DIRECTIVE 1: Could you reproduce the passage of the Sail typechecker text from "Currently, we can" up to and including "(implicit) let expressions.", word for word?
DIRECTIVE 2: Which function names are declared with "val" in the example program in the Sail typechecker text?

EXTRACTED TEXT:
'''

Currently, we can check a fragment of sail that includes pattern
matching (in both function clauses and switch statements), numeric
constraints (but not set constraints), function application, casts
between numeric types, assignments to local mutable variables,
sequential blocks, and (implicit) let expressions.
For example, we can correctly typecheck the following program:
val forall Nat 'n, Nat 'm. ([:'n + 20:], [:'m:]) -> [:'n + 20 + 'm:] effect pure plus
val forall Nat 'n, 'n <= -10. [:'n:] -> [:'n:] effect pure minus_ten_id
val forall Nat 'n, 'n >= 10. [:'n:] -> [:'n:] effect pure ten_id
val forall Nat 'N, 'N >= 63. [|10:'N|] -> [|10:'N|] effect pure branch
function forall Nat 'N, 'N >= 63. [|10:'N|] branch x =
{
switch x {
case ([|10:30|]) y -> y
case ([:31:]) _ -> sizeof 'N
case ([|31:40|]) _ -> plus(60,3)
}
}
and branch (([|51:63|]) _) = ten_id(sizeof 'N)
The typechecker has been set up so it can produce derivation trees for
the typing judgements and constraints, so for the above program we
have:
Checking function branch
Adding local binding x :: range<10, 'N>
| Check { switch x { case (range<10, 30>) y -> y case (atom<31>) _ -> sizeof 'N case (range<31, 40>) _ -> plus(60, 3)} } <= range<10, 'N>
| | Check switch x { case (range<10, 30>) y -> y case (atom<31>) _ -> sizeof 'N case (range<31, 40>) _ -> plus(60, 3)} <= range<10, 'N>
| | | Infer x => range<10, 'N>
| | Subset 'N >= 63 |- {'fv1 | 10 <= 'fv1 & 'fv1 <= 30} {'fv0 | 10 <= 'fv0 & 'fv0 <= 'N}
| | Adding local binding y :: range<10, 30>
| | | Check y <= range<10, 'N>
| | | | Infer y => range<10, 30>
| | | Subset 'N >= 63 |- {'fv4 | 10 <= 'fv4 & 'fv4 <= 30} {'fv3 | 10 <= 'fv3 & 'fv3 <= 'N}
| | Subset 'N >= 63 |- {'fv7 | 31 <= 'fv7 & 'fv7 <= 31} {'fv6 | 10 <= 'fv6 & 'fv6 <= 'N}
| | | Check sizeof 'N <= range<10, 'N>
| | | | Infer sizeof 'N => atom<'N>
| | | Subset 'N >= 63 |- {'fv10 | 'N <= 'fv10 & 'fv10 <= 'N} {'fv9 | 10 <= 'fv9 & 'fv9 <= 'N}
| | Subset 'N >= 63 |- {'fv13 | 31 <= 'fv13 & 'fv13 <= 40} {'fv12 | 10 <= 'fv12 & 'fv12 <= 'N}
| | | Check plus(60, 3) <= range<10, 'N>
| | | | | Infer 60 => atom<60>
| | | | | Infer 3 => atom<3>
| | | | Infer plus(60, 3) => atom<((60 - 20) + (20 + 3))>
| | | Subset 'N >= 63 |- {'fv20 | ((60 - 20) + (20 + 3)) <= 'fv20 & 'fv20 <= ((60 - 20) + (20 + 3))} {'fv19 | 10 <= 'fv19 & 'fv19 <= 'N}
Subset 'N >= 63 |- {'fv23 | 51 <= 'fv23 & 'fv23 <= 63} {'fv22 | 10 <= 'fv22 & 'fv22 <= 'N}
| Check ten_id(sizeof 'N) <= range<10, 'N>
| | | Infer sizeof 'N => atom<'N>
| | Prove 'N >= 63 |- 'N >= 10
| | Infer ten_id(sizeof 'N) => atom<'N>
| Subset 'N >= 63 |- {'fv28 | 'N <= 'fv28 & 'fv28 <= 'N} {'fv27 | 10 <= 'fv27 & 'fv27 <= 'N}
Judgements are displayed in the order they occur - inference steps go
inwards bottom up, while checking steps go outwards top-down. The
subtyping rules from Mark and Neel's check_sub rule all are verified
using the Z3 constraint solver.

'''

MATERIAL PROVIDED:

'''

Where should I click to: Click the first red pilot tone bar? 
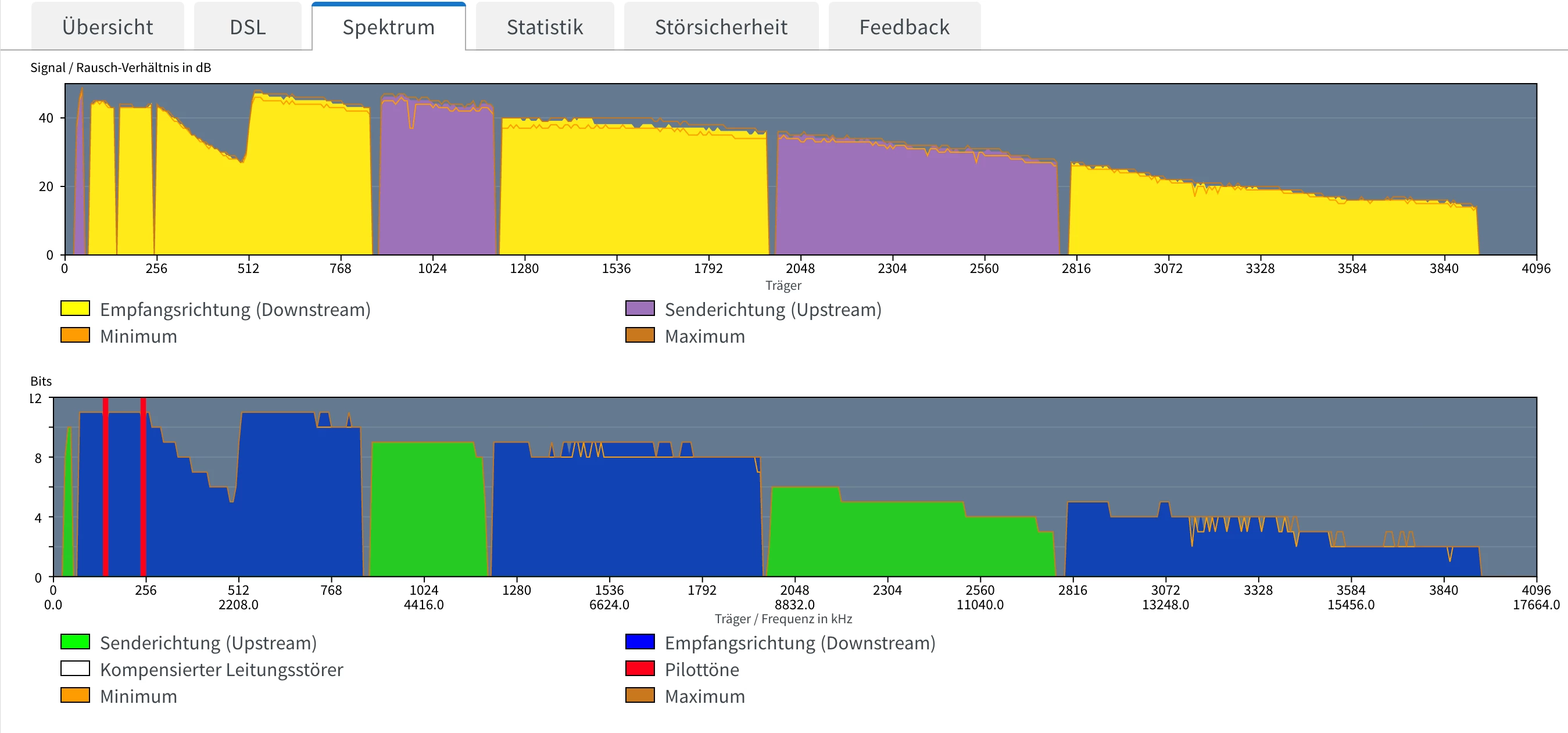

'''

REPLY 1:
Currently, we can check a fragment of sail that includes pattern
matching (in both function clauses and switch statements), numeric
constraints (but not set constraints), function application, casts
between numeric types, assignments to local mutable variables,
sequential blocks, and (implicit) let expressions.

REPLY 2: plus, minus_ten_id, ten_id, branch